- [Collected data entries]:
——————————
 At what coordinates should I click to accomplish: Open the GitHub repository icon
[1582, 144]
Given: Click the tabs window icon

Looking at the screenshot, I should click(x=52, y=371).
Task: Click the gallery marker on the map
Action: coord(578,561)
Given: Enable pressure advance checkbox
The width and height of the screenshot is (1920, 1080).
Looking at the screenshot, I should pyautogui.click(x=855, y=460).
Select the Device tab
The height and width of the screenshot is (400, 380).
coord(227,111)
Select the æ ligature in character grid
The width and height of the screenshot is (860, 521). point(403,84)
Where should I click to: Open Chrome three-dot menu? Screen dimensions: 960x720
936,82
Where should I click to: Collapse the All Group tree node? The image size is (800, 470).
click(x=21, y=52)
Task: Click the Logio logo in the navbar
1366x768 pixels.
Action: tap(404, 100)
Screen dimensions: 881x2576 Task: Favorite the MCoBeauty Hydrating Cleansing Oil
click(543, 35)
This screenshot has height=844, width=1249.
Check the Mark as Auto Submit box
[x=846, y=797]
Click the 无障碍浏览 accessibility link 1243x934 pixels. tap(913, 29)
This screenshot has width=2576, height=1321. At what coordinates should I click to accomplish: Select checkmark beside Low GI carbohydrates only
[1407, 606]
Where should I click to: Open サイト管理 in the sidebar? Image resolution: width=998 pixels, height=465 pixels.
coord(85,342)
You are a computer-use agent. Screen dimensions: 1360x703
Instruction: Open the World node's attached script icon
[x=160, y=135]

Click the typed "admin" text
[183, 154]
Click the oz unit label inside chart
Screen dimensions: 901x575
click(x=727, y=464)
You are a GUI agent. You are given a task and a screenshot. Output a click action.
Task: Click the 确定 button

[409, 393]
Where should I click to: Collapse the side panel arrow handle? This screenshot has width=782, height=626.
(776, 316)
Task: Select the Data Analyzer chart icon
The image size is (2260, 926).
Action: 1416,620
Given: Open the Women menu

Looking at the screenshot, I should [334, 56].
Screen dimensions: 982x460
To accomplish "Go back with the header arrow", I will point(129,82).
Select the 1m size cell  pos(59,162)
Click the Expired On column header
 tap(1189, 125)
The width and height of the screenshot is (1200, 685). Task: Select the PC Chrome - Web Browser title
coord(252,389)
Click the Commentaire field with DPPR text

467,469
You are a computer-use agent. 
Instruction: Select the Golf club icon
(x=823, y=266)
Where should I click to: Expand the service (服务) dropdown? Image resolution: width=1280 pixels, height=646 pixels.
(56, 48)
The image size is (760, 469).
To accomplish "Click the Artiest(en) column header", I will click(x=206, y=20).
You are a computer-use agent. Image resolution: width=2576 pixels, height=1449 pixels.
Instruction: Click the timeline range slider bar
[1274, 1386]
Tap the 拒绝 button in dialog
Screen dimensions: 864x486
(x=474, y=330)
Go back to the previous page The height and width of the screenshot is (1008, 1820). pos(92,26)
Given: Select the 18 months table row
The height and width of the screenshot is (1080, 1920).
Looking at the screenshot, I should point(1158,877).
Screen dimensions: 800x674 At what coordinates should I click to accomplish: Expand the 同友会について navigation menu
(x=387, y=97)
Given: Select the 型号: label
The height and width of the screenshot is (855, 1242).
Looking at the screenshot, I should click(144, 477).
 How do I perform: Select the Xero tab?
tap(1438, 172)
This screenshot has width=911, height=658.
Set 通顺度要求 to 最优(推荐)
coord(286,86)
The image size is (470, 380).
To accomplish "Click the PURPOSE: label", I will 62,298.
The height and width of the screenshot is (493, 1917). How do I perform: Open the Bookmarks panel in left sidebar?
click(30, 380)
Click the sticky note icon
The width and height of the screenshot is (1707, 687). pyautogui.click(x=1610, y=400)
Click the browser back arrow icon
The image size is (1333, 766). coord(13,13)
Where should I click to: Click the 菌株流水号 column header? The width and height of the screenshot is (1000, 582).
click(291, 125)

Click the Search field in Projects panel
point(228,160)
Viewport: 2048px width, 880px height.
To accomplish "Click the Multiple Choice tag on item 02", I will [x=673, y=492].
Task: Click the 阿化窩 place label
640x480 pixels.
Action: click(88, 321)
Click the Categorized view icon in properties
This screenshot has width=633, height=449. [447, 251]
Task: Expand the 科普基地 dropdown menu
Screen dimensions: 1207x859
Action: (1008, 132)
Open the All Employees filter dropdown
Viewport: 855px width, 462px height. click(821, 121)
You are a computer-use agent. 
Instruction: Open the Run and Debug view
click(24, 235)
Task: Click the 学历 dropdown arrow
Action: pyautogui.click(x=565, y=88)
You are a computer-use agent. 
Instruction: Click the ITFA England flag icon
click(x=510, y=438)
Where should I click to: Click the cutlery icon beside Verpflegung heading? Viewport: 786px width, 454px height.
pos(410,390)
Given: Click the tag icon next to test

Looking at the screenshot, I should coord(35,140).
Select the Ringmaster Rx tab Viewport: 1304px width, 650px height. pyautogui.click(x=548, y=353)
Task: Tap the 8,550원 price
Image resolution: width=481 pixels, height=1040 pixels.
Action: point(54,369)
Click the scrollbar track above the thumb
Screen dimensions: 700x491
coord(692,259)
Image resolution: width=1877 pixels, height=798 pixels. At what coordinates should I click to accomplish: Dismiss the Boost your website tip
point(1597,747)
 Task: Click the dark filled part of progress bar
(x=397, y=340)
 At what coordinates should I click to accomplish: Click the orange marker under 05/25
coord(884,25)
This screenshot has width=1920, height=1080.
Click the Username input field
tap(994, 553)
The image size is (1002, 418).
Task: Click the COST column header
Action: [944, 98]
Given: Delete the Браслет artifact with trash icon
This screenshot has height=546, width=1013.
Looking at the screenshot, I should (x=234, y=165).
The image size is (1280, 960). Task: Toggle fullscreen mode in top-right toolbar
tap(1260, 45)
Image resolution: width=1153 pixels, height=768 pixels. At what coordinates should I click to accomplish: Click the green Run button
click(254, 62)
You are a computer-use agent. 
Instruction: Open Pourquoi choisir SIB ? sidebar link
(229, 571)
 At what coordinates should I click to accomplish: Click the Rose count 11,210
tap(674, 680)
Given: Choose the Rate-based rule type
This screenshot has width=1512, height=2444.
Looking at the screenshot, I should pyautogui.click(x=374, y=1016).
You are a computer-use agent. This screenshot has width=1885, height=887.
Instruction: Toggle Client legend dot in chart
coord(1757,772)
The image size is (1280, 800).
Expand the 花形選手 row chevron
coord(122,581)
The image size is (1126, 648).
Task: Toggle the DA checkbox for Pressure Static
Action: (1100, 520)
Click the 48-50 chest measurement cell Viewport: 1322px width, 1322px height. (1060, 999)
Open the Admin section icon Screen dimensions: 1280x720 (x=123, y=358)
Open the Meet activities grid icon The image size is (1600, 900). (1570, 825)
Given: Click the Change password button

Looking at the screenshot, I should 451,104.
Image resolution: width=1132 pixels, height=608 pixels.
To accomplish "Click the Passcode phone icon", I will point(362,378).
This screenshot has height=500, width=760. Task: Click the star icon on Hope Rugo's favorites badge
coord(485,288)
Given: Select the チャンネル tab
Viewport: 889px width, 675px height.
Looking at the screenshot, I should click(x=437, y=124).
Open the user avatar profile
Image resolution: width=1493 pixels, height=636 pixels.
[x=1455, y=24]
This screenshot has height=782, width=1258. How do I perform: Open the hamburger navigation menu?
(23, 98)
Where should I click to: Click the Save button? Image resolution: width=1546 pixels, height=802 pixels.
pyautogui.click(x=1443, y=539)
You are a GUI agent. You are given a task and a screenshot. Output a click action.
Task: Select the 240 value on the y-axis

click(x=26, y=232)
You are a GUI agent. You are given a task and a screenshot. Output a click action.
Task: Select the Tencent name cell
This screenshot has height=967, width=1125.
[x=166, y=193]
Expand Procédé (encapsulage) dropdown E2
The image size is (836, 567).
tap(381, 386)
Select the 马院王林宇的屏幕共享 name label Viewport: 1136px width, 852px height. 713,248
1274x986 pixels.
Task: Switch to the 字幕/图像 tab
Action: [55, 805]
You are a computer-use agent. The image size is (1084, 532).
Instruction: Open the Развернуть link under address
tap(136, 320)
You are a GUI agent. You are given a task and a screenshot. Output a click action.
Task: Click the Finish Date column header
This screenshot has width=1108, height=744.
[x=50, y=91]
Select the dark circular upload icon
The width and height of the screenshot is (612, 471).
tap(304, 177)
——————————
- [What this task involves]:
All lines of the data that hold "cell" need to be copied.

- [Expected answer]:
Select the 1m size cell  pos(59,162)
Click the 48-50 chest measurement cell Viewport: 1322px width, 1322px height. (1060, 999)
Task: Select the Tencent name cell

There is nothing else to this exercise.